Это упражнение может быть проделано как индивидуально, так и в группе. В результате тягостное событие будет заново пережито, субъективно завершено и перестанет постоянно «прокручиваться» в голове.

Техника «Принятие ответственности»

Упражнение «Принятие ответственности»[91]

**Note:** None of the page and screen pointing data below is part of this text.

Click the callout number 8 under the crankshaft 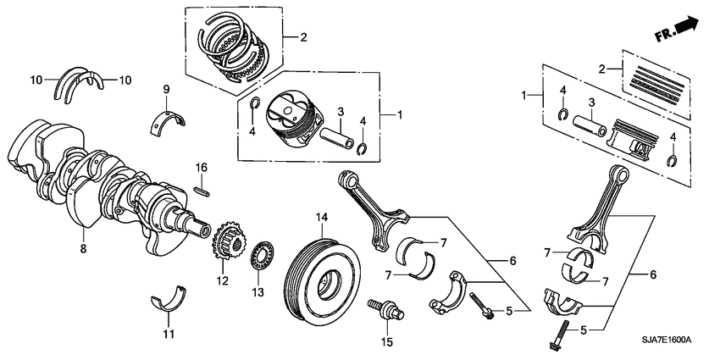(x=82, y=250)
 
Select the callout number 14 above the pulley (x=322, y=219)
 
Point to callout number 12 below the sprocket (x=223, y=281)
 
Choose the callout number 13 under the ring (x=258, y=292)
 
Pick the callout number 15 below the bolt (x=389, y=342)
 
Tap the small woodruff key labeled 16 (x=201, y=190)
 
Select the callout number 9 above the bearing (x=167, y=89)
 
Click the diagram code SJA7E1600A (x=661, y=339)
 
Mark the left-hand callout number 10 (x=36, y=80)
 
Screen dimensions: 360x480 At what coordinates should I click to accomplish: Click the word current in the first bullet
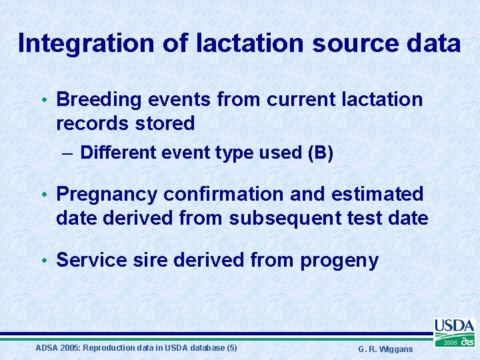tap(302, 100)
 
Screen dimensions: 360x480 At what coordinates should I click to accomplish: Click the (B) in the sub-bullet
tap(320, 153)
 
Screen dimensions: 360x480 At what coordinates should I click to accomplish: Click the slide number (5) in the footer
tap(231, 348)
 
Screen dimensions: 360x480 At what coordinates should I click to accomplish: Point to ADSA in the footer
tap(46, 348)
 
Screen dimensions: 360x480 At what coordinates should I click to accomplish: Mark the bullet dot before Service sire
tap(44, 261)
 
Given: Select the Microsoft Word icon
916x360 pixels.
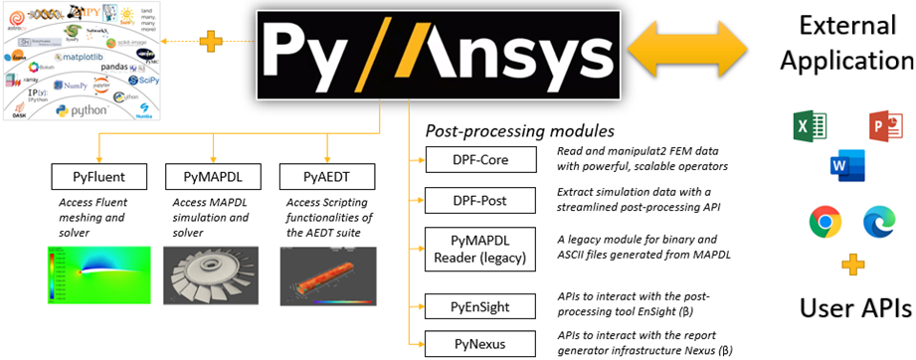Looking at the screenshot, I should (840, 164).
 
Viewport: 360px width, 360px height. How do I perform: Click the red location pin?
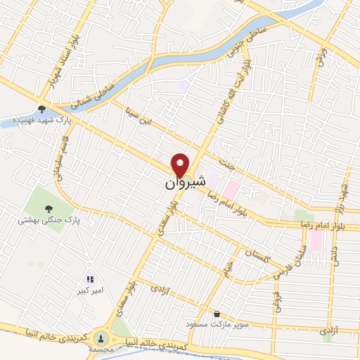pyautogui.click(x=181, y=165)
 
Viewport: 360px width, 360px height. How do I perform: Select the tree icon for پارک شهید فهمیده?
pyautogui.click(x=42, y=108)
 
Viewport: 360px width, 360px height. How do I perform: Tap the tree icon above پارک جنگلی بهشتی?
pyautogui.click(x=49, y=208)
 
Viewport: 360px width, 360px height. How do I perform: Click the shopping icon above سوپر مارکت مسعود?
pyautogui.click(x=217, y=314)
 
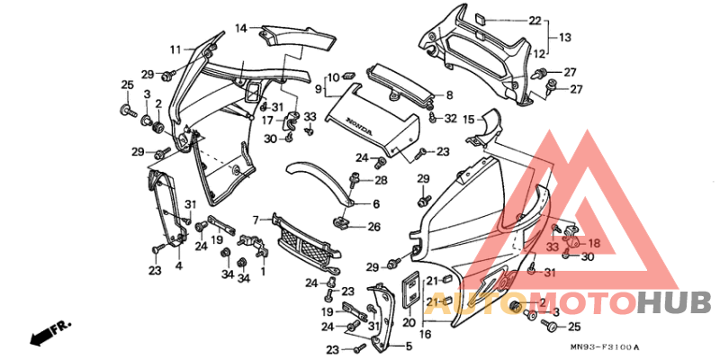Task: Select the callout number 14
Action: tap(241, 28)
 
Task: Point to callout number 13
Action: tap(565, 38)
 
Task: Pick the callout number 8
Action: tap(450, 94)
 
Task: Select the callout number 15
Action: tap(469, 119)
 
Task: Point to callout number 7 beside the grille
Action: tap(256, 219)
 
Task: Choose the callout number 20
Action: tap(410, 321)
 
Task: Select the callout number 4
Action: tap(179, 266)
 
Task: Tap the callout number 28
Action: tap(381, 181)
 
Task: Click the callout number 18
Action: tap(593, 243)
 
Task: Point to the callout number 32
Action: tap(451, 118)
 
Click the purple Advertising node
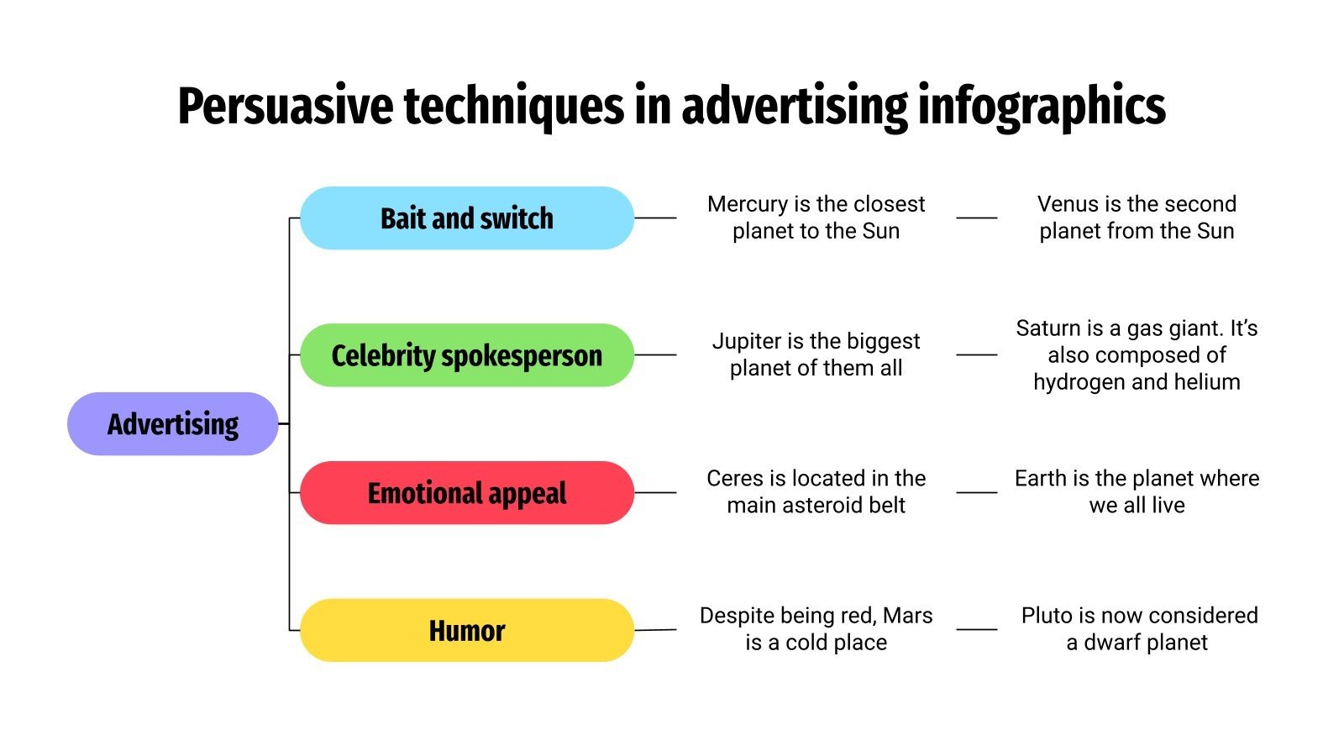click(172, 424)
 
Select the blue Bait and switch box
click(466, 218)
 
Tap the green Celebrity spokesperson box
click(466, 355)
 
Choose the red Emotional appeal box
click(466, 493)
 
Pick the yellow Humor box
click(466, 630)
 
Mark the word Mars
click(907, 616)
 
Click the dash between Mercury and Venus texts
click(977, 218)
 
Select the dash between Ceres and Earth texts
click(977, 492)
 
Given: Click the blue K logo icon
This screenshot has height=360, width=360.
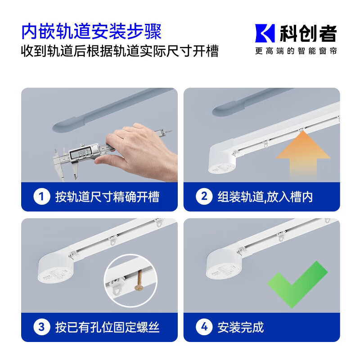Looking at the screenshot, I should pos(265,33).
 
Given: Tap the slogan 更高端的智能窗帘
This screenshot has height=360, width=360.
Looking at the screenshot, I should pos(296,51).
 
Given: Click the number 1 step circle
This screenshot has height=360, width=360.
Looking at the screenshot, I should pos(42,197).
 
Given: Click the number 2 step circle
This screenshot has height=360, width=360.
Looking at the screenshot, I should pos(204,197).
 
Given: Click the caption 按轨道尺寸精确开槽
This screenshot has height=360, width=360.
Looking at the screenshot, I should pos(107,197).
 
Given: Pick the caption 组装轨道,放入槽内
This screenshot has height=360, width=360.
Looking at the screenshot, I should pos(265,197).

Участника иногда просят закончить выражение чувств или убеждений словами: «И я беру на себя ответственность за это». Иногда терапевт предлагает принять ответственность, заменив не могу на не хочу или но на и. Например, фраза «я хочу похудеть, но продолжаю много есть» звучит иначе, чем «Я хочу похудеть, и я продолжаю много есть». Заменив но на и, участник говорит более ответственно. Это утверждение ответственности помогает осознать себя обладающими внутренней силой, а не полагаться на контроль извне.

Упражнение «Использование личных местоимений»[92]

Участника поощряют использовать «Я» вместо слов типа этот, ты или нам, когда он говорит о себе. Это помогает ему признать ответственность за собственное поведение. Например, участник может сказать: «Я ничего не добился в этом году. В следующем году это будет по-другому». Консультант отреагирует: «Это будет по-другому? Вы о ком говорите?» Участник мог бы тогда ответить: «О себе. Это Я стану другим».